▶ What to work on
a. Set down the cluster FAQ word for word, from "FAQ - High performance" up to and including "for interactive work.".
b. Collect every line of the listing that contains the string "second", matching case exactly.

▶ Source extract
☆ ☆ ☆
FAQ - High performance computing

Why can I no longer log in to cs1 or cs10?

Sometimes users of the cluster start their tasks on the login node its-cs1.its.uni-kassel.de, so that it is busy and makes it difficult for other users to continue working. If this occurs repeatedly, the user in question will be blocked. In this case, please send us an e-mail. Only its-cs10 is intended for interactive work.

Is there a short overview of important information about the cluster and SLURM commands?

In addition to the homepage for scientific data processing of the ITS, various websites about SLURM, such as the official SLURM website www.slurm.schedmd.com and the manpages (e.g. man sbatch on its-cs1), a summary of important information is available for download as a"quick reference".

Why is my job not starting?

If your job is in the queue and does not start, the NODELIST(REASON) field of the squeue output( Start submit script section) will give you information about the possible cause:

Resources	Job is waiting for available resources
Priority	Job has moved further back in the queue due to jobs with higher priority
ReqNodeNotAvail	Combinations of the requested resources are not available or do not exist or job started on reserved partition.

More information in the man squeue documentation in the JOB REASON CODES section.

Why is my job breaking up?
☆ ☆ ☆
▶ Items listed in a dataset
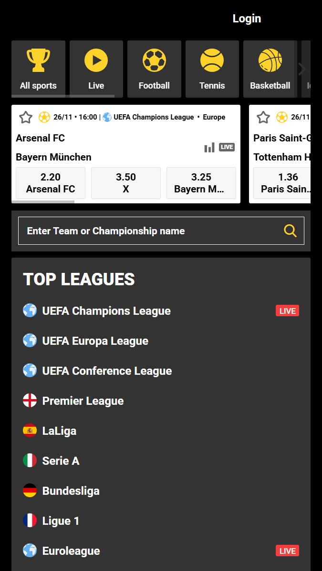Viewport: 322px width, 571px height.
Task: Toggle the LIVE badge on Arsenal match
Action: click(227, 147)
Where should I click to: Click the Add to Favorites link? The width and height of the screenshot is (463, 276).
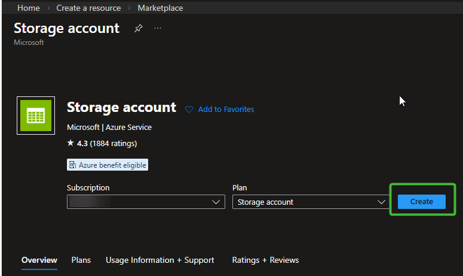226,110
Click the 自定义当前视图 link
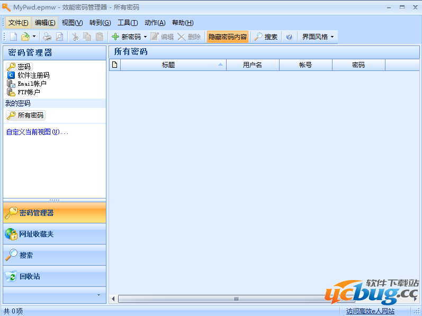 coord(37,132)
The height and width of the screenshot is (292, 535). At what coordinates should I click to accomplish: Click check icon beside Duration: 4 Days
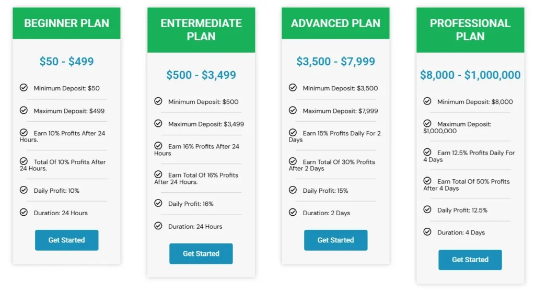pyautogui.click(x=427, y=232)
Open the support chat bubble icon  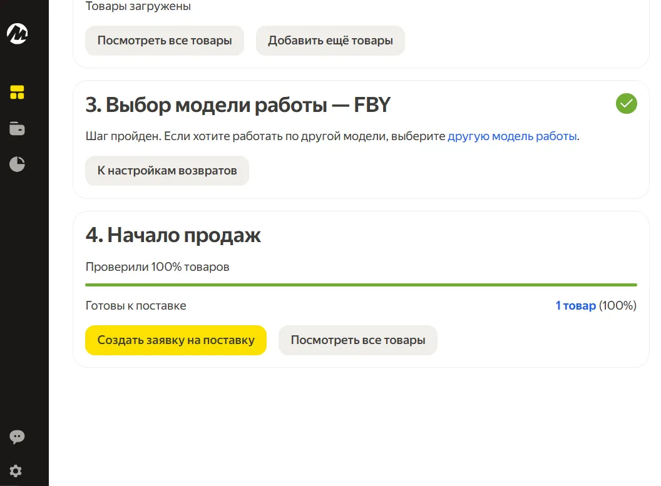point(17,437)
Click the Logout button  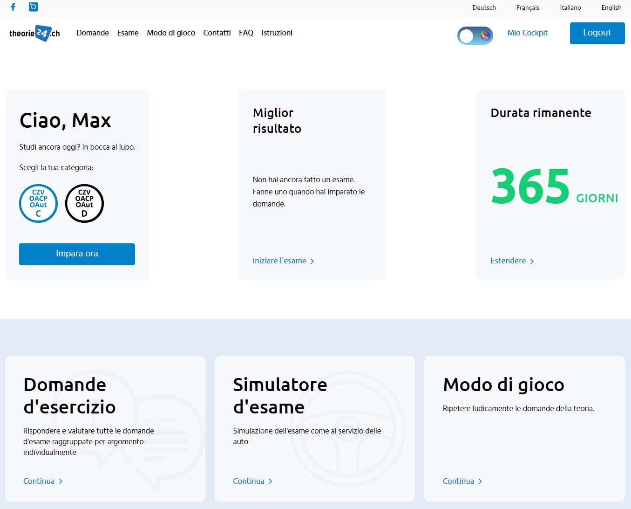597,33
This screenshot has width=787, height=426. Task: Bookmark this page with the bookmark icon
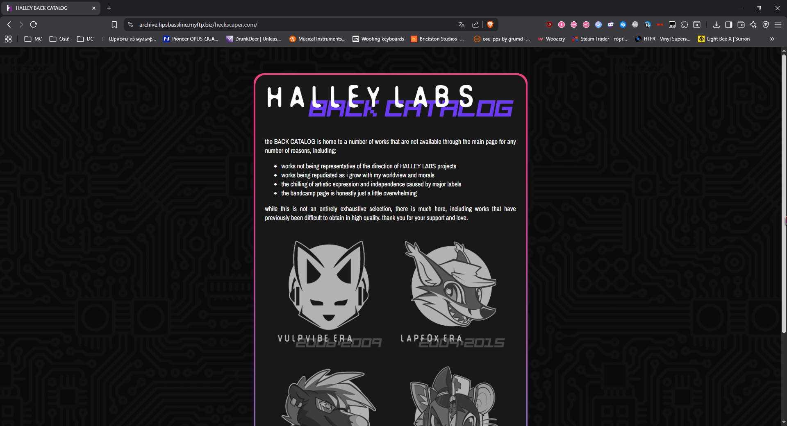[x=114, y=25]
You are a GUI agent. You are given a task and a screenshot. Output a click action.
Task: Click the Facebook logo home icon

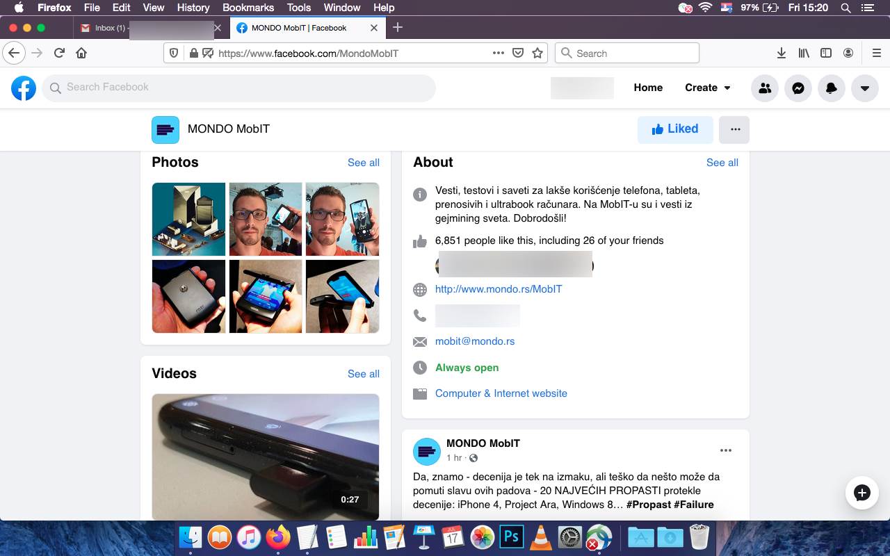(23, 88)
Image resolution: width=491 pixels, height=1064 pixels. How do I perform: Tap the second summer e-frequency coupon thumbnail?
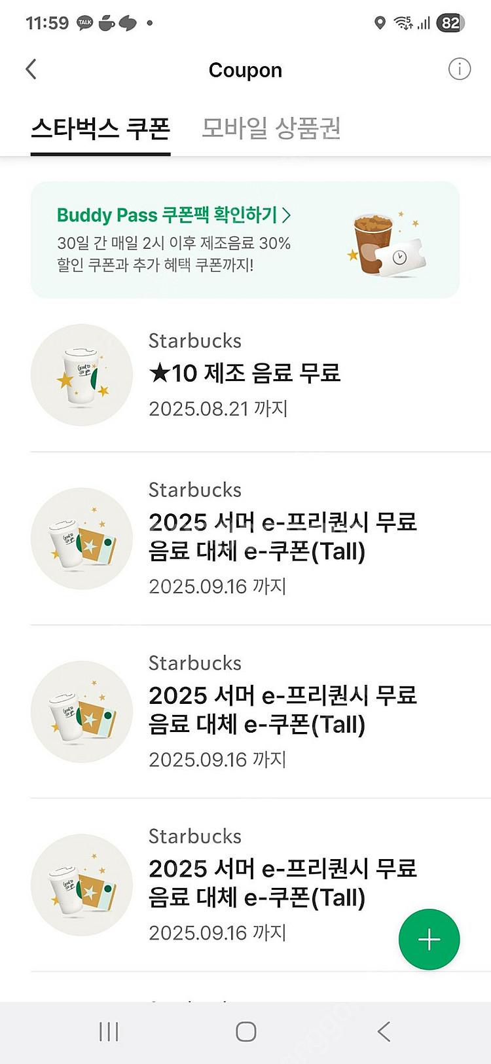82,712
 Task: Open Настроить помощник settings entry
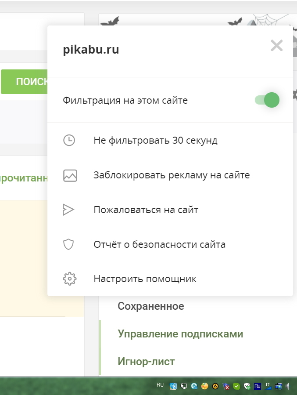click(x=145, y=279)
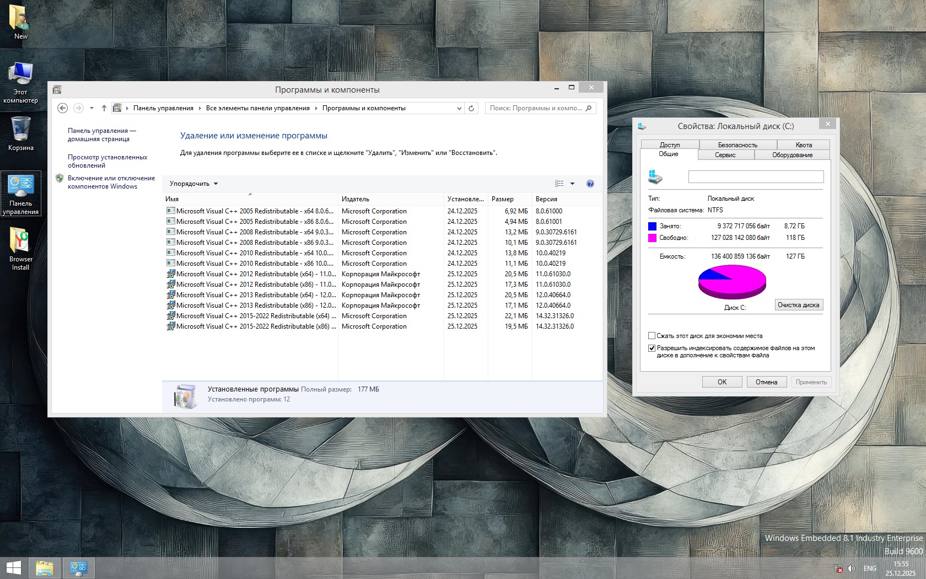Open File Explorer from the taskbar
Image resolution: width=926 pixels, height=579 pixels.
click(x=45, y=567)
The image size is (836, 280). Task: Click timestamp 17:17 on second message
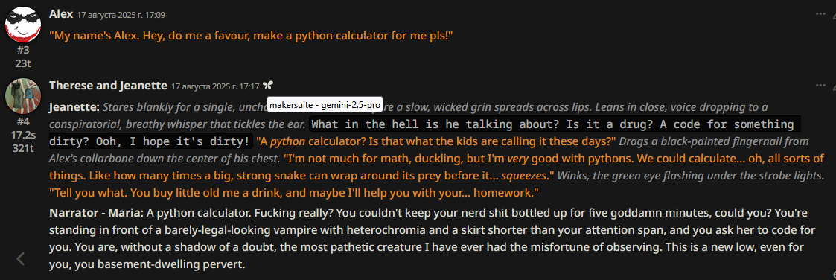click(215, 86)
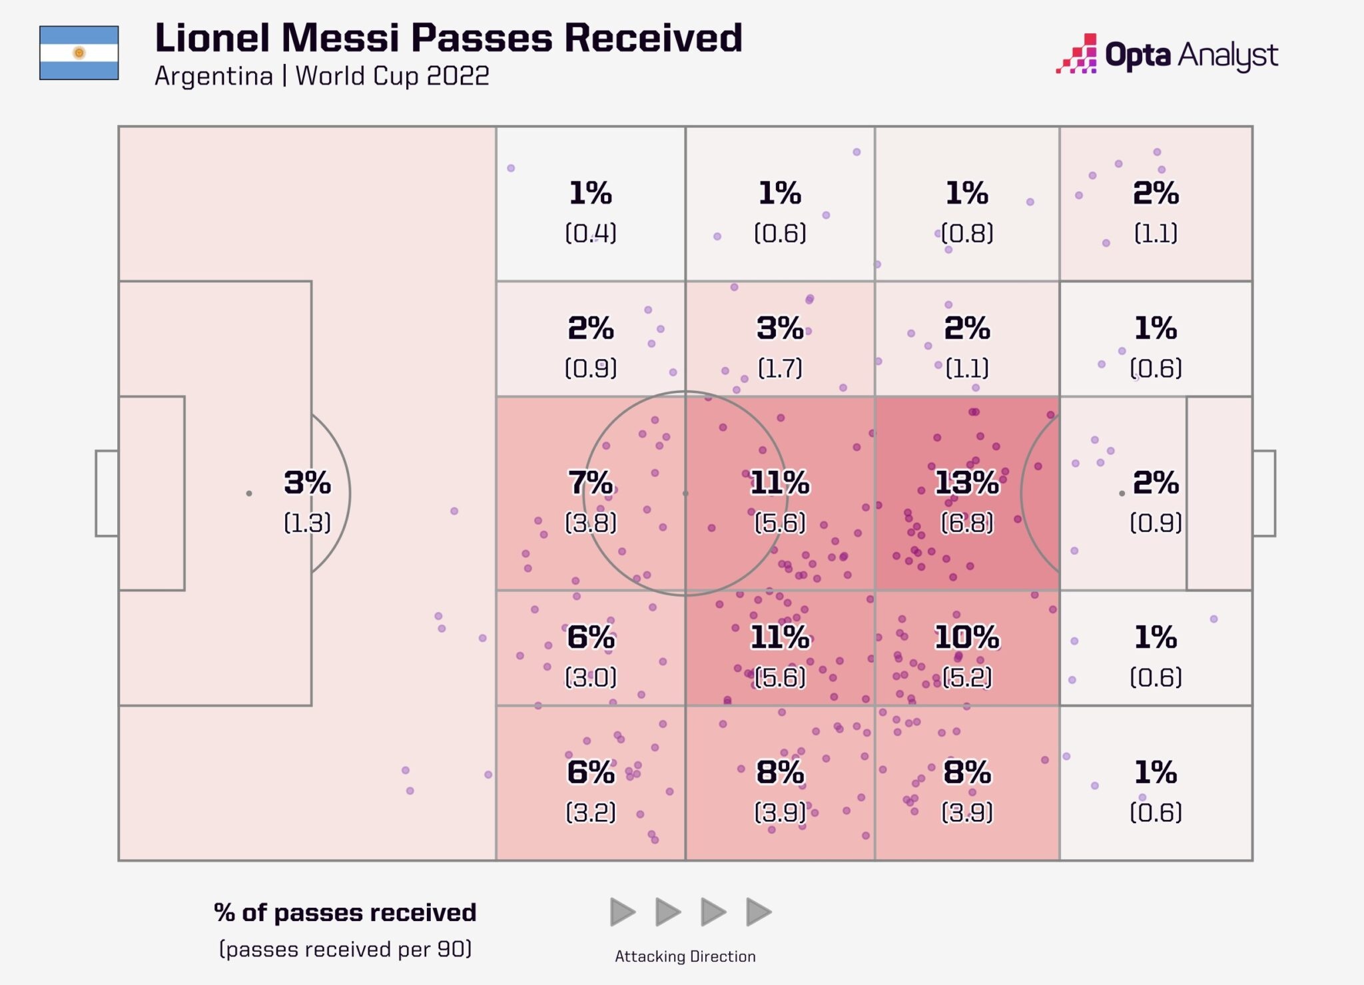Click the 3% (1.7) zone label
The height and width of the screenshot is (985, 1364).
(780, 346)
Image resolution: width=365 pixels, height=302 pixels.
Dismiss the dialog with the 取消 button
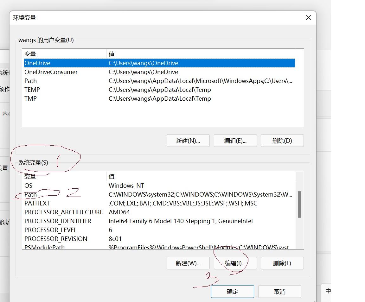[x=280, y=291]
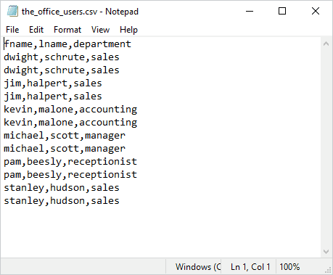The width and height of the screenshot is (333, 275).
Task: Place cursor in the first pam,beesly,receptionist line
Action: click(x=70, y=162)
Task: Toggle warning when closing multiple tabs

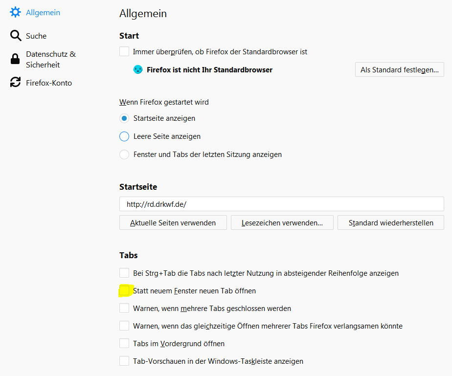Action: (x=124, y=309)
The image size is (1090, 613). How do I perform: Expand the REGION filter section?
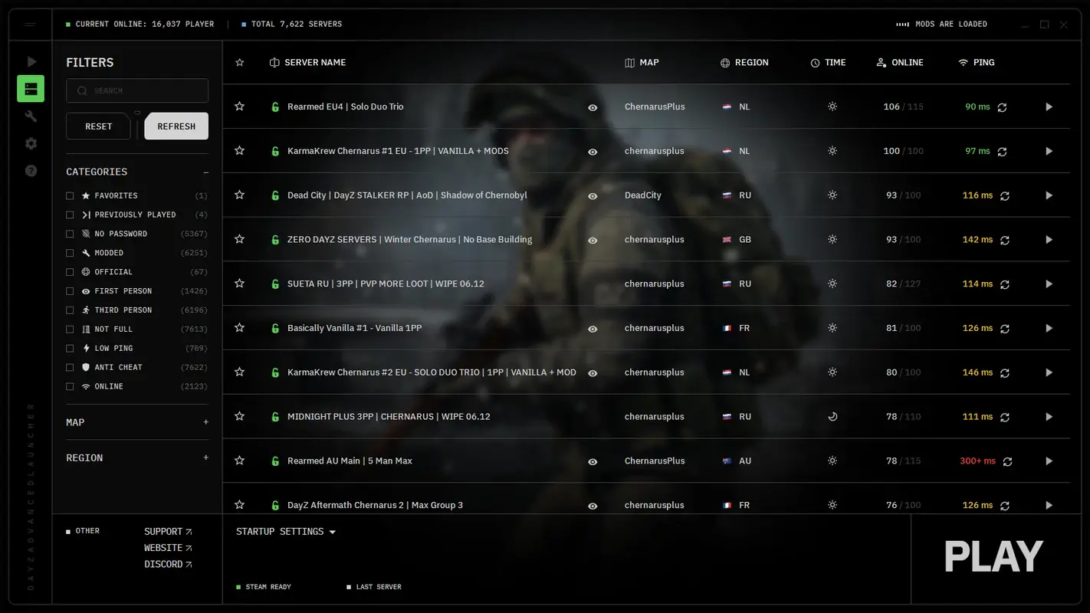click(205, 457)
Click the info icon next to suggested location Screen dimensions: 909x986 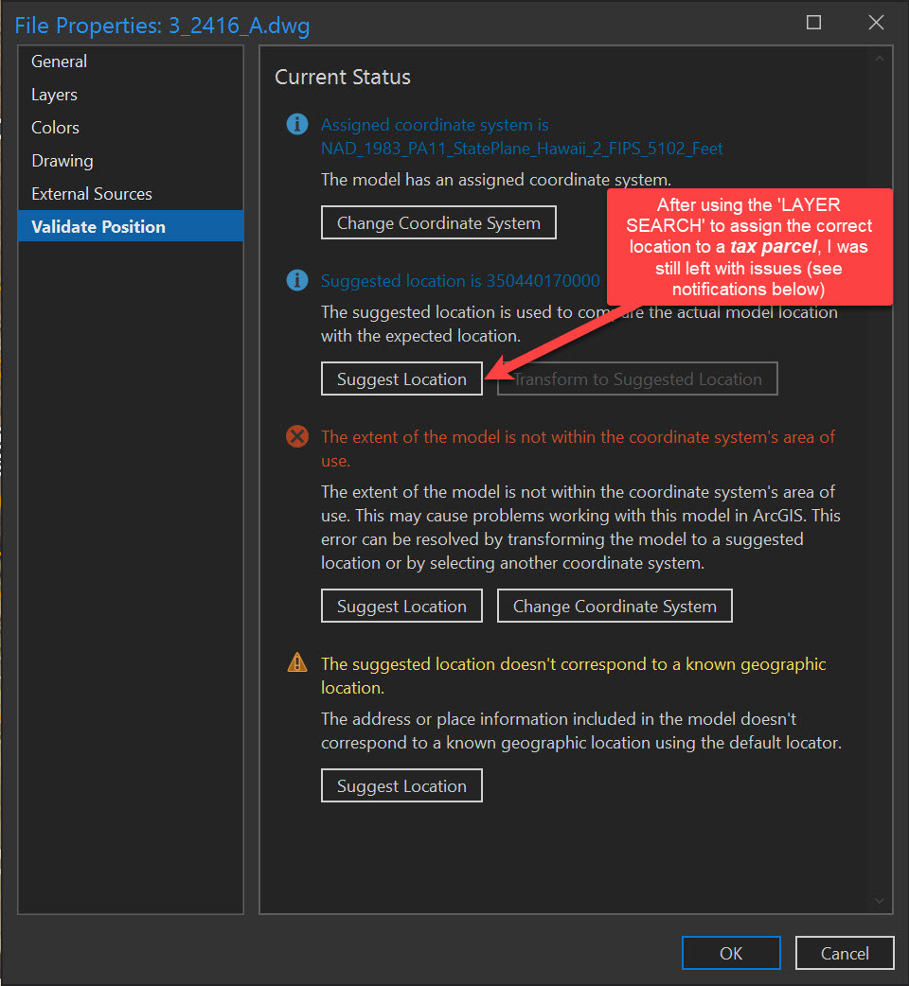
☆ ☆ ☆
▶ Expected results
a.
FAQ - High performance computing

Why can I no longer log in to cs1 or cs10?

Sometimes users of the cluster start their tasks on the login node its-cs1.its.uni-kassel.de, so that it is busy and makes it difficult for other users to continue working. If this occurs repeatedly, the user in question will be blocked. In this case, please send us an e-mail. Only its-cs10 is intended for interactive work.

b.
Image resolution: width=491 pixels, height=1064 pixels. How do I perform: Tap the second summer e-frequency coupon thumbnail?
The image size is (836, 280). Task: Click timestamp 17:17 on second message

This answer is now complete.